今日の午前のこと。パソコンで作業をしていると、斜め後ろからどさりと音がした。
作業に集中すると周りを気にしなくなるのだが、他の人の「やばい」との声がする。
後ろで人が倒れていた。
目と口を半開きにして、ぐったりとしている。
「もしもーし、大丈夫ですか?」の呼びかけにも応じない。
その場にいた何人かが集まって、倒れた人を仰向きにする。「回復体位」と誰かが言ったので、俺が首を上げて顎を突き出させ、気道を確保した。
口と鼻先に手をあてて確認する。
(息はかすかにあるな)
誰かが他の職員を呼びに行く。同じ部屋の女性が119番に通報した。
電話ごしから、隊員の指示が伝わる。
「誰か、この中で救急救命法を受けたことがある人…」
俺が手を上げた。
すぐに心臓マッサージを開始する。
「1、2、3、4、5、1、2、3、4、5…」
死戦期呼吸(心停止による酸素不足からくるしゃっくりのような呼吸)が見られたので、いよいよまずいと思う。
だが、幸い。救急隊員が到着した。マッサージ開始から5分ほどのことだった。
10分はマッサージを続けるつもりだったから、ありがたかった。
心臓マッサージを交代する。手を離したとき、自分が押していた部分が、赤くあざになっているのが見えた。
すぐに救急車で、搬送されていった。
20分ほどの出来事だった。
その後、病院からマッサージをした人物についての問い合わせがあり、名前と年齢を教えた。

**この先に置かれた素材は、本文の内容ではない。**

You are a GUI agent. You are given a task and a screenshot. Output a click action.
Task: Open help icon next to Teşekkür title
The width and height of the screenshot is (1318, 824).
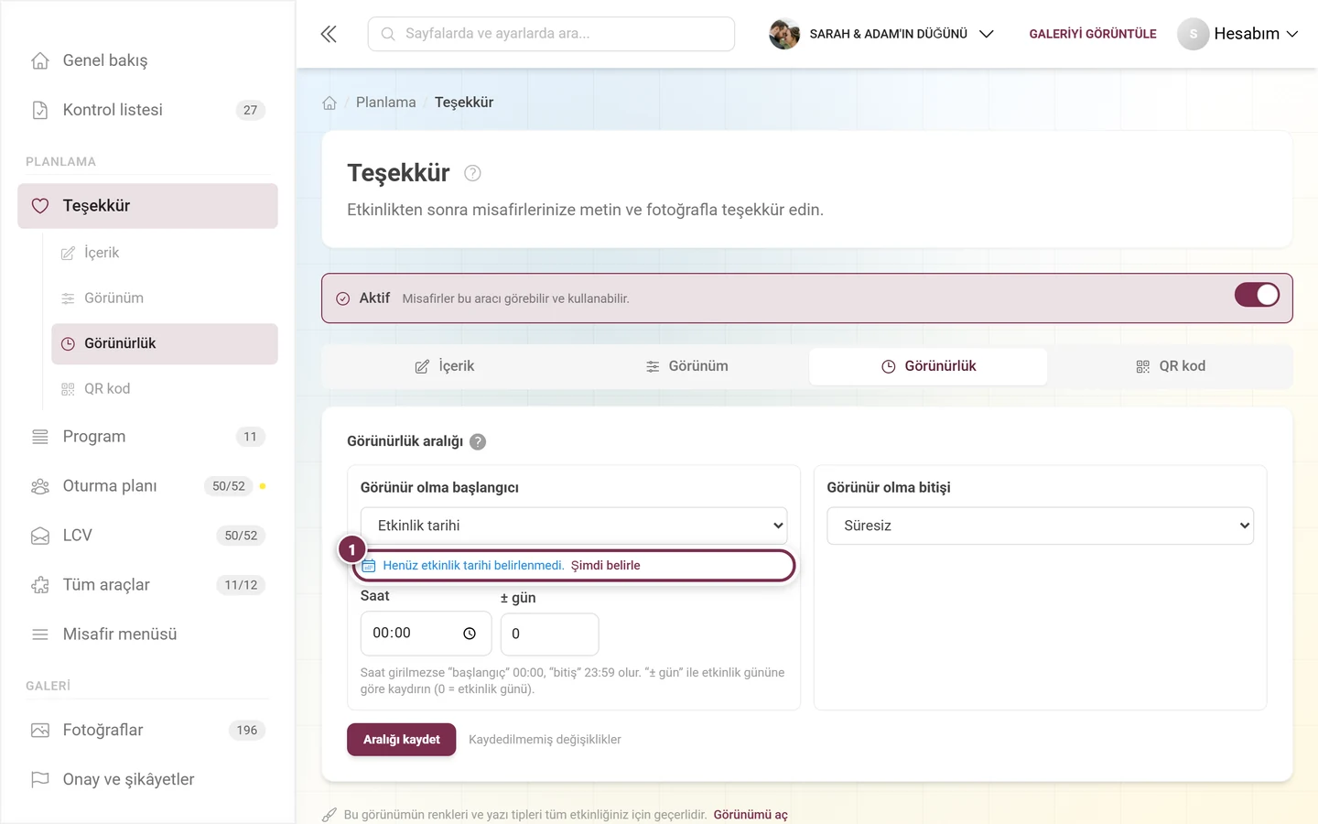click(472, 173)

そして、倒れた人の「処置が終わった」とも連絡を受けた。
処置が終わった。助かったのかそうでないのか判然としない、嫌な言い回しだ。
「どうなったかは、個人情報保護の観点から、ご家族の人以外には教えられません」
「手当した本人にも教えてもらえないんですか?」
助かったかどうか結局わからないので、今日は一日、機嫌が悪い。